Cel inflacyjny, który postawiła sobie Rada Polityki Pieniężnej NBP, to 2,5 proc. w skali roku z akceptowalnym odchyleniem o jeden punkt procentowy w górę lub w dół (a więc pożądany poziom inflacji wynosi pomiędzy 1,5 a 3,5 proc.). Nieprzypadkowo. Bo z inflacją wcale nie jest tak, że zawsze im niższa, tym lepsza. Kiedy zbliża się w okolice zera, a jeszcze bardziej wtedy, kiedy spada poniżej zera, zaczyna być problemem właśnie dlatego, że jest zbyt niska.

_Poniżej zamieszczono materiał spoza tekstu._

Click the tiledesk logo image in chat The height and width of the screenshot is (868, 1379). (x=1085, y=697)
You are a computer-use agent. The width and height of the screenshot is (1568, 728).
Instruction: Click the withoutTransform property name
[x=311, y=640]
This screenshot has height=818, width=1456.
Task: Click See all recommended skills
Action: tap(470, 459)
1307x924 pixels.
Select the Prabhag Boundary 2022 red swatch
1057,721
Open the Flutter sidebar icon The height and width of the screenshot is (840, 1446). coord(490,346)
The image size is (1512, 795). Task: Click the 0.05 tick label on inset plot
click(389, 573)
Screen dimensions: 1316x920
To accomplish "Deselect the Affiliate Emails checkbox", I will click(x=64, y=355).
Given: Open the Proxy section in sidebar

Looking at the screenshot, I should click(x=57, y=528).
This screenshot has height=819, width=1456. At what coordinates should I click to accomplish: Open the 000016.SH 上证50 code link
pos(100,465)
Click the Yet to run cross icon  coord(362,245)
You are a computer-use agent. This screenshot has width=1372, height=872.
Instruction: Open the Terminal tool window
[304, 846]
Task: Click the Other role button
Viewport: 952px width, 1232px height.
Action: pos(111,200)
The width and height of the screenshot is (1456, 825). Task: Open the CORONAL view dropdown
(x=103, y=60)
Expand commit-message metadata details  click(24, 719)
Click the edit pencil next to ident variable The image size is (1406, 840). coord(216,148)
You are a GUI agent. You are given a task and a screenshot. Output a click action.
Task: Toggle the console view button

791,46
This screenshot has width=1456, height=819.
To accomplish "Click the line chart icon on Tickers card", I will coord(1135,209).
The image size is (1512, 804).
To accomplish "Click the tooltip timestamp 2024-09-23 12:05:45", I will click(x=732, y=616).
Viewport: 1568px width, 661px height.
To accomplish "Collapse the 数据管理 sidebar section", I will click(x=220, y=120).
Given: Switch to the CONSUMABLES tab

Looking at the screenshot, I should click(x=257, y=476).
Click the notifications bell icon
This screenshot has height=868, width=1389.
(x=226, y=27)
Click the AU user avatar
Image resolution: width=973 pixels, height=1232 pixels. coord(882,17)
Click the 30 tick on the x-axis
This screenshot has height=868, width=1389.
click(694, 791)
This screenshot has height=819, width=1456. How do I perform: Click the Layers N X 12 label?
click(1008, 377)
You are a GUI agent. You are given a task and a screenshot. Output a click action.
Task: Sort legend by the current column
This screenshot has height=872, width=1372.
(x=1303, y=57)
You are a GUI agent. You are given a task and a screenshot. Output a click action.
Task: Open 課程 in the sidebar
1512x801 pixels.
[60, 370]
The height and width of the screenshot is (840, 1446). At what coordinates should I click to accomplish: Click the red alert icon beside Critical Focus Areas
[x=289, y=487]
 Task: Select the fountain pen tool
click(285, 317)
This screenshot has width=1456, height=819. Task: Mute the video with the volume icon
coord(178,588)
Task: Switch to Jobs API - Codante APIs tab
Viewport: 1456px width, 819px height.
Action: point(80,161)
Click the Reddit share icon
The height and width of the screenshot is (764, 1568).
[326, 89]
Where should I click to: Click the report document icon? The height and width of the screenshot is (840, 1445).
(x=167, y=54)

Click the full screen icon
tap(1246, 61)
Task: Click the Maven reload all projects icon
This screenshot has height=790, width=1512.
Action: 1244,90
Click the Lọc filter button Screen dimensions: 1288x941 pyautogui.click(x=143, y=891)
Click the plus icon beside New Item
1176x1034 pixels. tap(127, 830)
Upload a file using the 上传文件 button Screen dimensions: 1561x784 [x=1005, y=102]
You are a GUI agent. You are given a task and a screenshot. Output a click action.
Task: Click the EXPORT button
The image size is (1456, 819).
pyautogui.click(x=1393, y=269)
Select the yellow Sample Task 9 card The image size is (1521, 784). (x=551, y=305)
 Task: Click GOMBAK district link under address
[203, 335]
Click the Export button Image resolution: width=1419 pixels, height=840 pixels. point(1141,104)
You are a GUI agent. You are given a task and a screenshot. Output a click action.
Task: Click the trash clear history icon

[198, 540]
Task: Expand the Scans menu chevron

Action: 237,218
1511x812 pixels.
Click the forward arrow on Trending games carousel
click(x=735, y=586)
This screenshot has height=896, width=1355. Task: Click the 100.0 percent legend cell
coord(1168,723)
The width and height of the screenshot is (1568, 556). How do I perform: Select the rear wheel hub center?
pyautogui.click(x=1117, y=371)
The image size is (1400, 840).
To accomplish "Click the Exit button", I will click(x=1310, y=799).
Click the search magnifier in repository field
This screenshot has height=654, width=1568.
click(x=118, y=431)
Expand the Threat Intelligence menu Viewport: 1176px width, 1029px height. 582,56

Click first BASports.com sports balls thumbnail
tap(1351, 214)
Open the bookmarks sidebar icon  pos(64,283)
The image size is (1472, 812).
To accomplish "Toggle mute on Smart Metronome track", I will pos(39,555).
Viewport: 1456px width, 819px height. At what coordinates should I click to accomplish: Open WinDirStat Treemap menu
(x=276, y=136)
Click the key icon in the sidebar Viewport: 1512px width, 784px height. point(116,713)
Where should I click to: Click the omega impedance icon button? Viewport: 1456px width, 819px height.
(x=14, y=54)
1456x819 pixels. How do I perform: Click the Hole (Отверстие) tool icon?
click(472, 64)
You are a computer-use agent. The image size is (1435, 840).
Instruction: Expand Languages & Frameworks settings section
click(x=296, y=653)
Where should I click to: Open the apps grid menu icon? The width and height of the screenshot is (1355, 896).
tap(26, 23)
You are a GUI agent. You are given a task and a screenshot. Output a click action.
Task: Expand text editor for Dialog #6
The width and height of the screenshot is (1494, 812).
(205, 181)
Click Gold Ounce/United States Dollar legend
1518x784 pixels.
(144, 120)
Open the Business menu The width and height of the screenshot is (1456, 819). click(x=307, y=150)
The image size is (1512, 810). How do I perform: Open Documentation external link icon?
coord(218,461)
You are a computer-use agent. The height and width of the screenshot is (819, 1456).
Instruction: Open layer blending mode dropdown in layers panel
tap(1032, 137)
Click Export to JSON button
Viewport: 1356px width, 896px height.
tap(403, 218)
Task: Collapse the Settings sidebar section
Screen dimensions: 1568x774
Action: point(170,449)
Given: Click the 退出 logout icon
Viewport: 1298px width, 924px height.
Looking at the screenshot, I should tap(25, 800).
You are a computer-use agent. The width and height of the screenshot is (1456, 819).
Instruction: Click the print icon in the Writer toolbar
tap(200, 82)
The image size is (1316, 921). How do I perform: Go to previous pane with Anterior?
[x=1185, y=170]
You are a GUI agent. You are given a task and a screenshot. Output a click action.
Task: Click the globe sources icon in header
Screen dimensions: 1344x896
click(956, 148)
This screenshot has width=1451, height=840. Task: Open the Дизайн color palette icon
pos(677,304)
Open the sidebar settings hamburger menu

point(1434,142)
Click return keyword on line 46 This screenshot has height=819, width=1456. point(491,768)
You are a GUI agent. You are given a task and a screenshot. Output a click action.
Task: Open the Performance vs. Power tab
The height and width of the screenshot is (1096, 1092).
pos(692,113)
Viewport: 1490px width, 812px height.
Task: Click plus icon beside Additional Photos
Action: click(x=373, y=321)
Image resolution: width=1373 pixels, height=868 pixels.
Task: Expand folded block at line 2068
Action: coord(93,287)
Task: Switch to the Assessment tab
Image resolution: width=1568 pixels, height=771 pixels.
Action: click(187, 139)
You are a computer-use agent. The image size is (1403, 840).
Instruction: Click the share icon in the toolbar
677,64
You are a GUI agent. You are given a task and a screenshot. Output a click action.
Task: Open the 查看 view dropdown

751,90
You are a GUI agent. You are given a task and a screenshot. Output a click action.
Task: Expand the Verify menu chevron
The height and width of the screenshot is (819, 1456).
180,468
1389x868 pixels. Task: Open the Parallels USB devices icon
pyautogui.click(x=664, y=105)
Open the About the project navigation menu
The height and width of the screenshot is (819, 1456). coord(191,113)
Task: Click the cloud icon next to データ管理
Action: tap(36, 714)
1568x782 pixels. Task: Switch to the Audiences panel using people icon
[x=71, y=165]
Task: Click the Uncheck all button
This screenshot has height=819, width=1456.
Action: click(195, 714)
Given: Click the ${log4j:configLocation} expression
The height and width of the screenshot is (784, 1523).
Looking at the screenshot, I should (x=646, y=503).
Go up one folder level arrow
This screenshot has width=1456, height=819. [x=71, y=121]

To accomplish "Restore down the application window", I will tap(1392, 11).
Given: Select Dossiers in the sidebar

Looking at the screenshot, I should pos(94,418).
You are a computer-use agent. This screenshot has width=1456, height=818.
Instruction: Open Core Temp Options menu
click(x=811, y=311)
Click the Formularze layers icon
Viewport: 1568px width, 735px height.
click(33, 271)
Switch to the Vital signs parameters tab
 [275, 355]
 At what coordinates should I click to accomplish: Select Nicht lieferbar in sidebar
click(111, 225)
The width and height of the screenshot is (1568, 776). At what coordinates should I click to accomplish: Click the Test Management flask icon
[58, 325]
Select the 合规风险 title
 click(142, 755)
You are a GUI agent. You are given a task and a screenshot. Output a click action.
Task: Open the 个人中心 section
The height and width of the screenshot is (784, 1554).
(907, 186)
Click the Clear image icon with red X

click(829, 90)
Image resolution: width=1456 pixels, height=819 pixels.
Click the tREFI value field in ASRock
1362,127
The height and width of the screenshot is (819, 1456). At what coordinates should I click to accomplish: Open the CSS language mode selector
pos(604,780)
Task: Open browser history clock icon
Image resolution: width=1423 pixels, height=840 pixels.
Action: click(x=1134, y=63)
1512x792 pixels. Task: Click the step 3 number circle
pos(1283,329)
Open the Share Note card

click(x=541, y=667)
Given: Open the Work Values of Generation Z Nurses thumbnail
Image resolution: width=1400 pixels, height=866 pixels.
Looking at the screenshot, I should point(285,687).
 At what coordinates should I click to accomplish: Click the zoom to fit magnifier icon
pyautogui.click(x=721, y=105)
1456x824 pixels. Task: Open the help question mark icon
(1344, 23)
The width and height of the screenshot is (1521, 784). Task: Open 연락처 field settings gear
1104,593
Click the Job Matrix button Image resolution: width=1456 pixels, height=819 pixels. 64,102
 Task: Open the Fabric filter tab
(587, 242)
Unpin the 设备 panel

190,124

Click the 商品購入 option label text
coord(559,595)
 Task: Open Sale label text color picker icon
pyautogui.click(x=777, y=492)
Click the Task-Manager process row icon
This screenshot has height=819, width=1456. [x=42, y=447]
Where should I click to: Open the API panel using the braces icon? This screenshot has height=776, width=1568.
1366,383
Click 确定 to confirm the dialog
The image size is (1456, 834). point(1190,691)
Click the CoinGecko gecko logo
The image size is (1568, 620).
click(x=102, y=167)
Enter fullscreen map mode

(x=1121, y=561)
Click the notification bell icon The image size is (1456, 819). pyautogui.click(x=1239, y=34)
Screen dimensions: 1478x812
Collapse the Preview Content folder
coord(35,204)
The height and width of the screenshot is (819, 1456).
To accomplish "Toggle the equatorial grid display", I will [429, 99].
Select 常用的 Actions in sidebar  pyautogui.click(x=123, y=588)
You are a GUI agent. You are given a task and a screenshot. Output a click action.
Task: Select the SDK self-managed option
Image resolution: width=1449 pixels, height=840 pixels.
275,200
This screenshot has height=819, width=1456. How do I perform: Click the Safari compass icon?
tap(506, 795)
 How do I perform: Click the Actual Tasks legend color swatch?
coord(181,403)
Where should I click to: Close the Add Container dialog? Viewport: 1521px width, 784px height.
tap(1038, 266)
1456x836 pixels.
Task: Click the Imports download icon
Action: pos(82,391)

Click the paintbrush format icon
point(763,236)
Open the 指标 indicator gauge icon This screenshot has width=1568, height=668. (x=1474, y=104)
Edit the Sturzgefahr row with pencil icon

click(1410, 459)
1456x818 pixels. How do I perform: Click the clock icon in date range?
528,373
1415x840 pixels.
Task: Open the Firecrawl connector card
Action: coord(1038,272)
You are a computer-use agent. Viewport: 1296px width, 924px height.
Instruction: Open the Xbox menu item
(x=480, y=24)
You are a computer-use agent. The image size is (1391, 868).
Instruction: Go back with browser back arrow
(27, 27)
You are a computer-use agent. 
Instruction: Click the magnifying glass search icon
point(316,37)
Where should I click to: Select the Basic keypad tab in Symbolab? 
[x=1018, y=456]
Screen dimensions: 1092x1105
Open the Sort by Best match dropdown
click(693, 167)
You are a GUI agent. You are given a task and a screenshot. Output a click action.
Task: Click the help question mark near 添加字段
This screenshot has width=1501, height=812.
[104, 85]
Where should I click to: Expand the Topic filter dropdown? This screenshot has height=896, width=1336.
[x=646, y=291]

Przez lata przyzwyczailiśmy się do czegoś innego. Wprawdzie od czasów, gdy inflacja w Polsce przekraczała 1000 proc. w skali roku, minęły już ponad dwie dekady, a 13 lat od czasu, gdy po raz ostatni mieliśmy do czynienia z inflacją dwucyfrową, jednak w powszechnej opinii uporczywy wzrost cen stanowi jedną z największych bolączek gospodarczych Polski. Dlatego właśnie NBP toczy z nim bezpardonową walkę, realizując strategię bezpośredniego celu inflacyjnego. Najogólniej mówiąc, polega ona na tym, że bank centralny zakłada pożądany poziom inflacji (właśnie owe 2,5 proc.). Jeśli z bieżących danych i prognoz wynika, że rzeczywisty wzrost cen może okazać się znacząco wyższy od celu inflacyjnego, należy bez wahania podnosić stopy procentowe. Jeśli jednak wygląda na to, że na dobre spadnie znacznie poniżej celu, stopy należałoby natychmiast obniżać.
Warto zauważyć, że w swoich ocenach bank centralny musi opierać się głównie na prognozach, rzeczywisty wpływ zmian stóp procentowych na inflację odnotowuje się bowiem zazwyczaj dopiero po upływie kilku kwartałów. Dlatego nawet bieżące dane GUS na temat tempa wzrostu cen znacznie odbiegającego od celu inflacyjnego nie muszą wcale oznaczać konieczności natychmiastowej zmiany stóp procentowych. Rada Polityki Pieniężnej NBP może przecież uznać, że mamy do czynienia z krótkookresowym odchyleniem od celu, które za kilka miesięcy zniknie bez żadnych działań ze strony banku.